▸ **Task goal**:
Where the records below show a line containing "394x295 pixels. Task: Click", start copying; end with the line containing "746x1080 pixels.", and copy it too.
━━━━
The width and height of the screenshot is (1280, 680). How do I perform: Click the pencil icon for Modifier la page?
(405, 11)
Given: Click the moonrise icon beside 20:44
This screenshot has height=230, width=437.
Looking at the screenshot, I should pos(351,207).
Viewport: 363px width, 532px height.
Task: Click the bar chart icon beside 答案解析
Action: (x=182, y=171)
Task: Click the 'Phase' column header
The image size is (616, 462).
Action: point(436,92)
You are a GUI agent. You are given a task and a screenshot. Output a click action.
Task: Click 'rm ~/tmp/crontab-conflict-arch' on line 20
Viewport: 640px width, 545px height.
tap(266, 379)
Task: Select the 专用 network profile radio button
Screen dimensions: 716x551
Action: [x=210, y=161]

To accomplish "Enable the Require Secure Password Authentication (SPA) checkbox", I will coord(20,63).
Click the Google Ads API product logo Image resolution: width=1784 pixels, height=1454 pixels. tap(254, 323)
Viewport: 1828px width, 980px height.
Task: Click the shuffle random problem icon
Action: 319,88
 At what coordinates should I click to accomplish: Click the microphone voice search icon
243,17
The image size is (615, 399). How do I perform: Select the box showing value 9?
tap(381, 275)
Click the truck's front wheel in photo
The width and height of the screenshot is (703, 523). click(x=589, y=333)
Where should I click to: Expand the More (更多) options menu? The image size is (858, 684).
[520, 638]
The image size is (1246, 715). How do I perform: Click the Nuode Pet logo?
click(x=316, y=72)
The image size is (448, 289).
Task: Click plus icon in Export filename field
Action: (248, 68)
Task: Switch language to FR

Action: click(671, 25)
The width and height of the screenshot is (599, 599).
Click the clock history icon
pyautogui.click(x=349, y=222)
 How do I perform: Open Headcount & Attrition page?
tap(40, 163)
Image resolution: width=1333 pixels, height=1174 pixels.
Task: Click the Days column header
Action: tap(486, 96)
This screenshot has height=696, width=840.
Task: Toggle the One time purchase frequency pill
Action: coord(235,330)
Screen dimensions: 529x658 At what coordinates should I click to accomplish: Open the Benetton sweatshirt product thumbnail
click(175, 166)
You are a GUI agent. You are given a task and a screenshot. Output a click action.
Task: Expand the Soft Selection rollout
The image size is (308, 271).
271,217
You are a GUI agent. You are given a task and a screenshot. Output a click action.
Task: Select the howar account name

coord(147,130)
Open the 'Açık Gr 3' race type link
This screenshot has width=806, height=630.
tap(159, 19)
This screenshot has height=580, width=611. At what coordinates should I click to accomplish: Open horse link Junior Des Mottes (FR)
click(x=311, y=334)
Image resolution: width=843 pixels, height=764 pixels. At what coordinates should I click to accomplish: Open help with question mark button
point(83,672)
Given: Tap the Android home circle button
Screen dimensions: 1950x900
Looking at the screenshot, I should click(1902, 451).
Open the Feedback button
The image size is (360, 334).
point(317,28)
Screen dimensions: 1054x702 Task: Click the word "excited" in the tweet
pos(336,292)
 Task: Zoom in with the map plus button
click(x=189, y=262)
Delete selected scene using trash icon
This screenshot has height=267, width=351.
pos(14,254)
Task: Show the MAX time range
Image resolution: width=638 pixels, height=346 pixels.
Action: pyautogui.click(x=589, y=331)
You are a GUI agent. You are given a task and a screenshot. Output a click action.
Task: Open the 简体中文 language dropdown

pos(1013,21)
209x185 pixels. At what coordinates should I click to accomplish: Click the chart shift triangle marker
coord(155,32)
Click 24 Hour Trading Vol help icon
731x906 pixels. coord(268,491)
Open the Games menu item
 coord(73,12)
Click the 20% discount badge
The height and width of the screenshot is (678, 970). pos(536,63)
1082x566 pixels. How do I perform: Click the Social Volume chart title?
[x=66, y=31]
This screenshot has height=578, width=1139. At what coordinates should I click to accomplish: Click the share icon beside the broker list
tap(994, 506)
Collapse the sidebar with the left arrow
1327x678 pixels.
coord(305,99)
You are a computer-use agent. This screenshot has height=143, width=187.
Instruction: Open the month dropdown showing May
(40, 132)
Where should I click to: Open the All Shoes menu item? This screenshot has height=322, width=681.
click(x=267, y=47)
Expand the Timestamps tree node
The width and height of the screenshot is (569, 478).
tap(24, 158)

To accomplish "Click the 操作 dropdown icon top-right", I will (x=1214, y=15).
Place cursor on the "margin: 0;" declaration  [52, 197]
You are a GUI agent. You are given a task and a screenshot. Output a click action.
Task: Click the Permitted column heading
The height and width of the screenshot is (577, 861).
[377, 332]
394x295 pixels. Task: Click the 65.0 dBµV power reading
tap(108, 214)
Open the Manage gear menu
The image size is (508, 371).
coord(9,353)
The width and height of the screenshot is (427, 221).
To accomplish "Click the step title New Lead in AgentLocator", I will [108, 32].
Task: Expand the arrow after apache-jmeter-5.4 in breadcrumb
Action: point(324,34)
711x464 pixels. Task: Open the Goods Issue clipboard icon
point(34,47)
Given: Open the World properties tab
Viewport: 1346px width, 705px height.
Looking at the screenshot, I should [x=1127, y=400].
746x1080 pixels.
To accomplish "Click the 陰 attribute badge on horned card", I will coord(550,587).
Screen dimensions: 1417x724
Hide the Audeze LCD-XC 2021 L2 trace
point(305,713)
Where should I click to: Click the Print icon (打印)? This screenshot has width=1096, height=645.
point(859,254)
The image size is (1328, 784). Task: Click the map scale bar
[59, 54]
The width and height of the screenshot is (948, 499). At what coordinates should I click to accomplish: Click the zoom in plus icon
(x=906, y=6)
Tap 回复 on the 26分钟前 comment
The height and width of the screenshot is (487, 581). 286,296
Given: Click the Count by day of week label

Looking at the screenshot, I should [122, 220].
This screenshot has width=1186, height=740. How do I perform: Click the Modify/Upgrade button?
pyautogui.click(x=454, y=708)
━━━━
▸ **Answer space**:
394x295 pixels. Task: Click the 65.0 dBµV power reading
tap(108, 214)
Open the Manage gear menu
The image size is (508, 371).
coord(9,353)
The width and height of the screenshot is (427, 221).
To accomplish "Click the step title New Lead in AgentLocator", I will [108, 32].
Task: Expand the arrow after apache-jmeter-5.4 in breadcrumb
Action: point(324,34)
711x464 pixels. Task: Open the Goods Issue clipboard icon
point(34,47)
Given: Open the World properties tab
Viewport: 1346px width, 705px height.
Looking at the screenshot, I should [x=1127, y=400].
746x1080 pixels.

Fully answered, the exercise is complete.